*** Provided passage Section Begins ***

There were 241 histologically confirmed cases of precancer (CIN2/CIN3) and 38 cases of cancer observed among 9406 women followed for up to 7 years in the population-based Guanacaste cohort. Glandular lesions were very uncommon and categorized with squamous lesions of equivalent severity (eg, rare AIS was included with CIN3). The mean automated visual evaluation algorithm result scores at enrollment were equivalent for CIN2 vs CIN3 (0.70 and 0.69, P = .51) and statistically nonsignificantly higher for the uncommon cancers (0.80, P = .42) (Figure 3). In subsequent analyses, we combined CIN2, CIN3, and cancer in a single case group.
Figure 3.
Comparison of the mean scores obtained by comparing enrollment images from women whose worst diagnosis within the cohort was cervical intraepithelial neoplasia (CIN) 2, CIN3, or cancer. These subsets of the cases were not statistically significantly different with regard to severity scores generated by the algorithm. Therefore, we combined all into a single case group. We show a box and whisker plot of 32 CIN2, 38 CIN3, and seven cancers, giving quartiles, means, and outliers of case probability for each diagnosis within the cohort.

*** Provided passage Section Ends ***

Description of the task: Please state how many histologically confirmed cancer cases the Guanacaste cohort passage reports. The records have nothing to do with this passage.

*** Exercise data Section Begins ***

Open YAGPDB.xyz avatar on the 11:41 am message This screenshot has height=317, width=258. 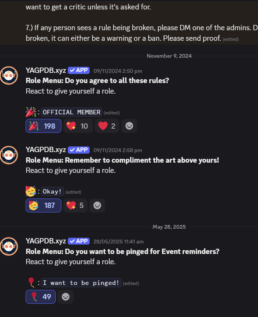pyautogui.click(x=9, y=246)
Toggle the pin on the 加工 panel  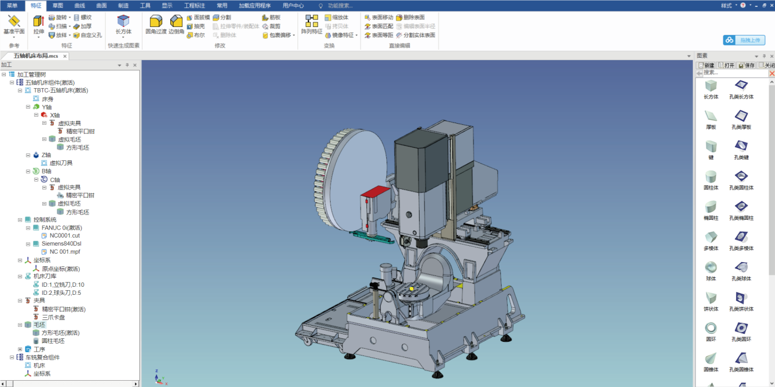click(127, 65)
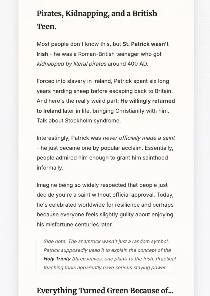Click the word 'Teen.' in the heading
Image resolution: width=210 pixels, height=296 pixels.
pos(46,27)
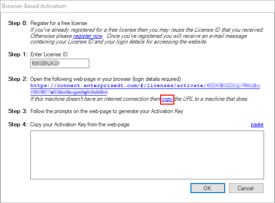Select the 'Step 4:' heading label

pos(18,124)
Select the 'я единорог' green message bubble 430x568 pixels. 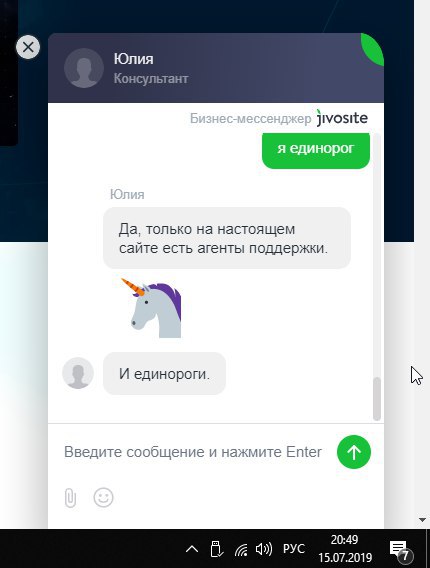(x=316, y=149)
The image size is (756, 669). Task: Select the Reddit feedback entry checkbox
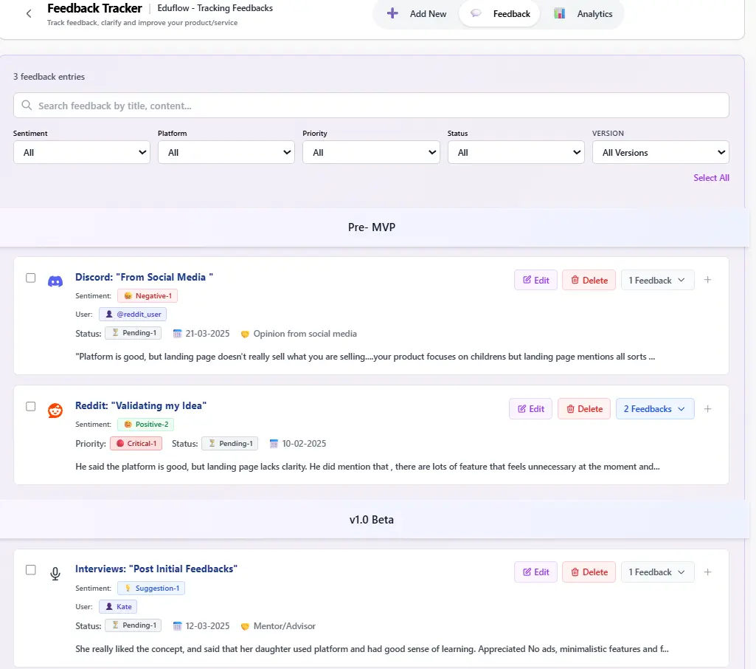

*** Exercise data Section Ends ***

Solution to the exercise: 38 cases of cancer were observed among the 9406 women followed for up to 7 years.